DNCs Require More Planning Steps
This addresses a problem for researchers and practitioners using neural networks for algorithmic reasoning, highlighting a key constraint that impacts model performance, though it is incremental in focusing on a specific aspect of existing DNC methods.
The paper investigates how the planning budget (number of steps allowed) affects the generalization of Differentiable Neural Computers (DNCs) in solving algorithmic problems, showing that insufficient planning steps can lead to poor generalization and memory utilization across tasks like Graph Shortest Path and Associative Recall.

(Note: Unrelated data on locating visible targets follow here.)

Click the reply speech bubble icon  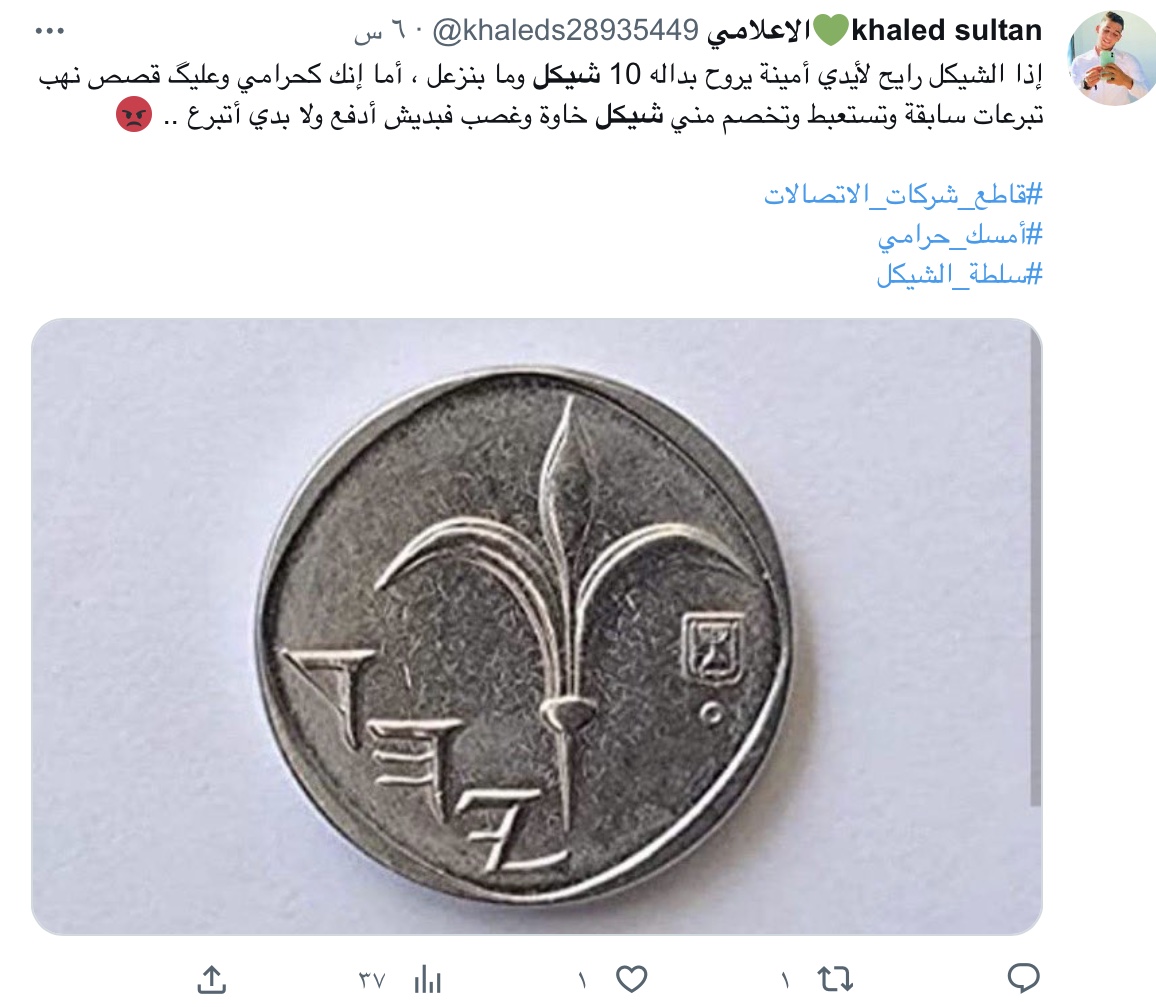click(1023, 979)

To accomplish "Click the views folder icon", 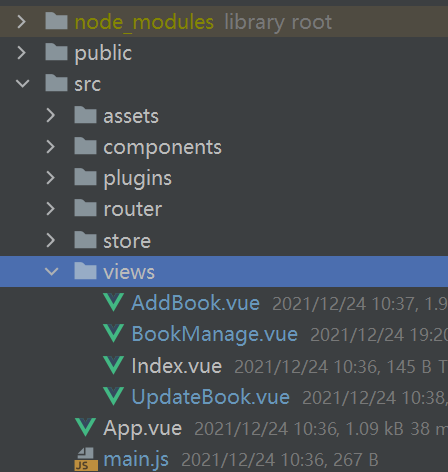I will click(x=85, y=271).
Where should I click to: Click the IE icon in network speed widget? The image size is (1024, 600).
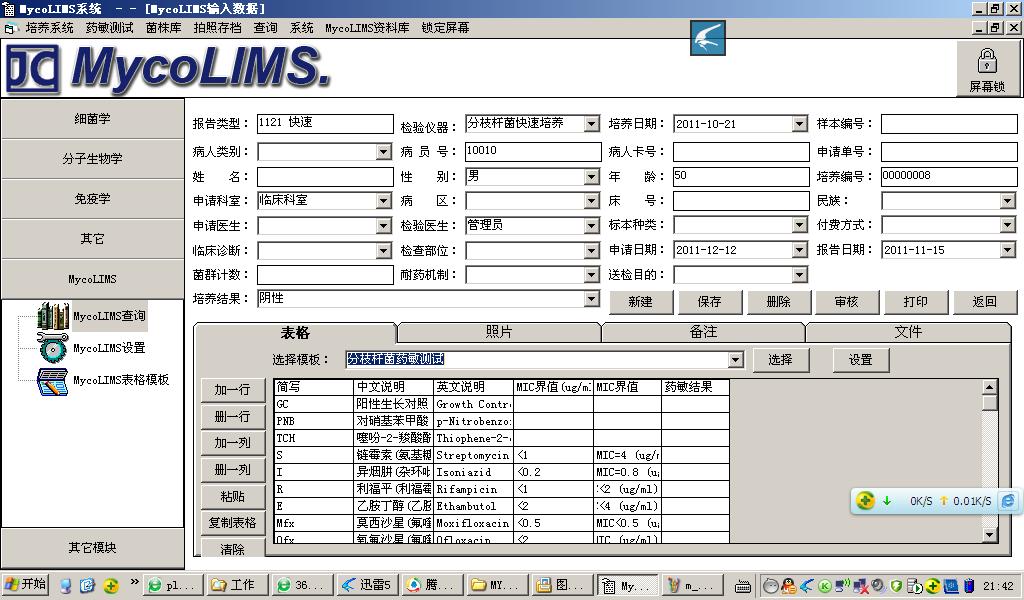coord(1008,501)
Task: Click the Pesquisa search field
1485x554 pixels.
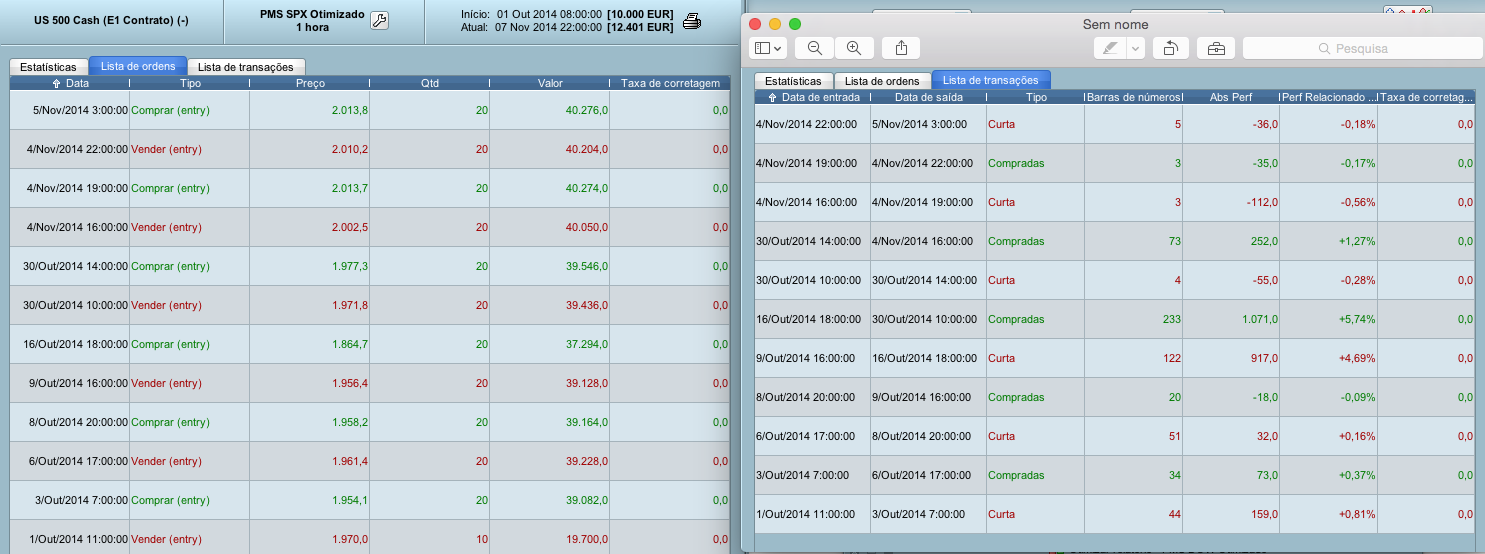Action: [1362, 48]
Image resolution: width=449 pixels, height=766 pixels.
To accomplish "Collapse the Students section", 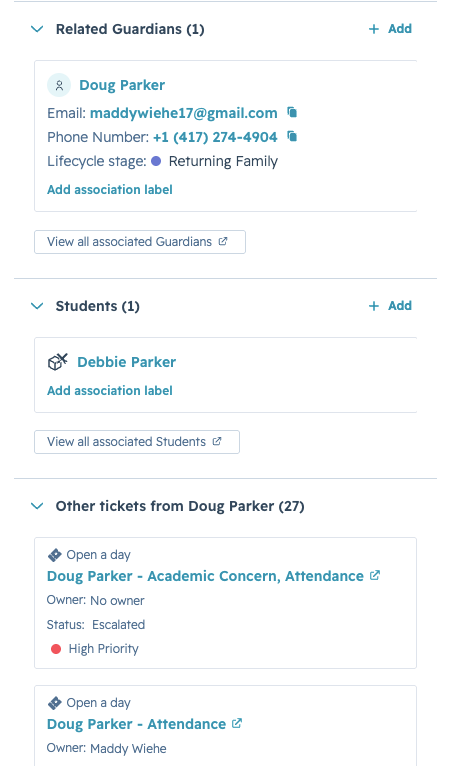I will (x=37, y=306).
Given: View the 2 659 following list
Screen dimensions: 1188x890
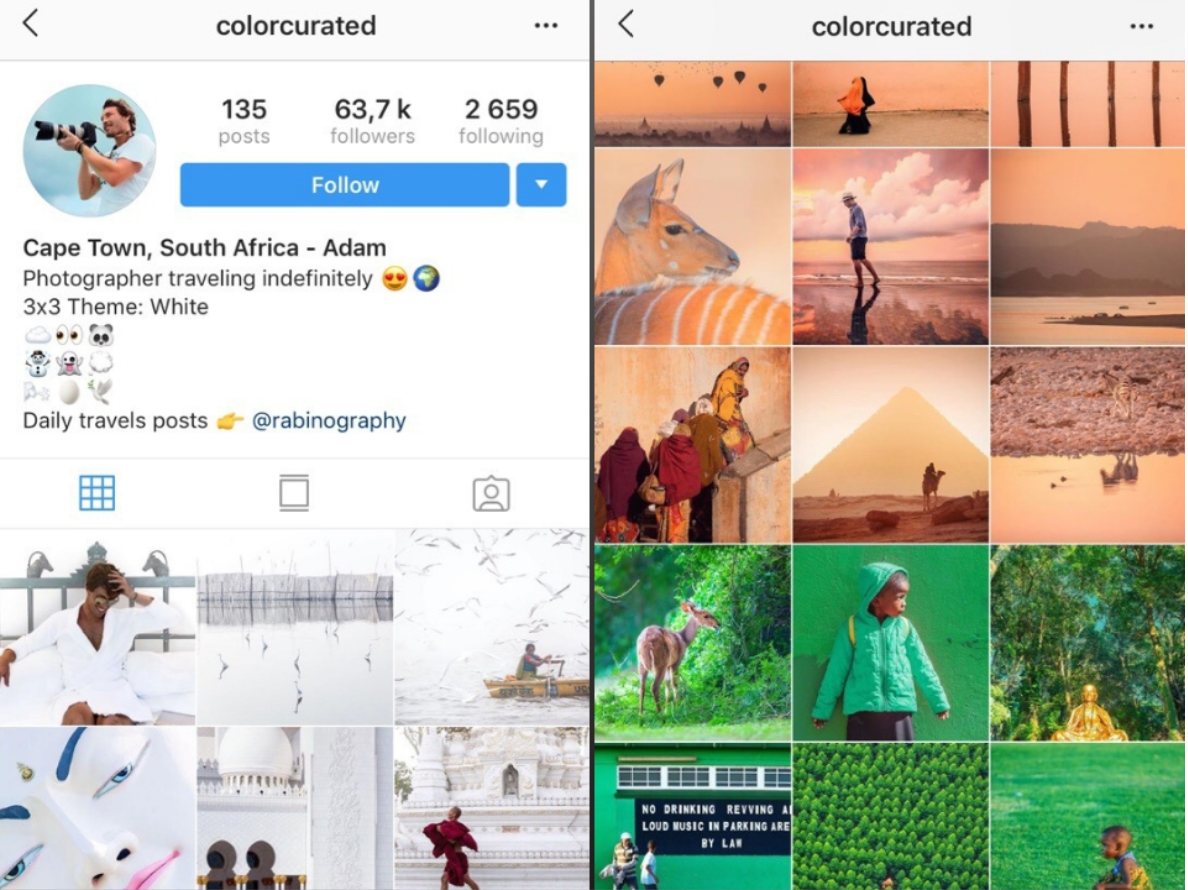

Many recent works use machine learning models to solve various complex algorithmic problems. However, these models attempt to reach a solution without considering the problem's required computational complexity, which can be detrimental to their ability to solve it correctly. In this work we investigate the effect of computational time and memory on generalization of implicit algorithmic solvers. To do so, we focus on the Differentiable Neural Computer (DNC), a general problem solver that also lets us reason directly about its usage of time and memory. In this work, we argue that the number of planning steps the model is allowed to take, which we call "planning budget", is a constraint that can cause the model to generalize poorly and hurt its ability to fully utilize its external memory. We evaluate our method on Graph Shortest Path, Convex Hull, Graph MinCut and Associative Recall, and show how the planning budget can drastically change the behavior of the learned algorithm, in terms of learned time complexity, training time, stability and generalization to inputs larger than those seen during training.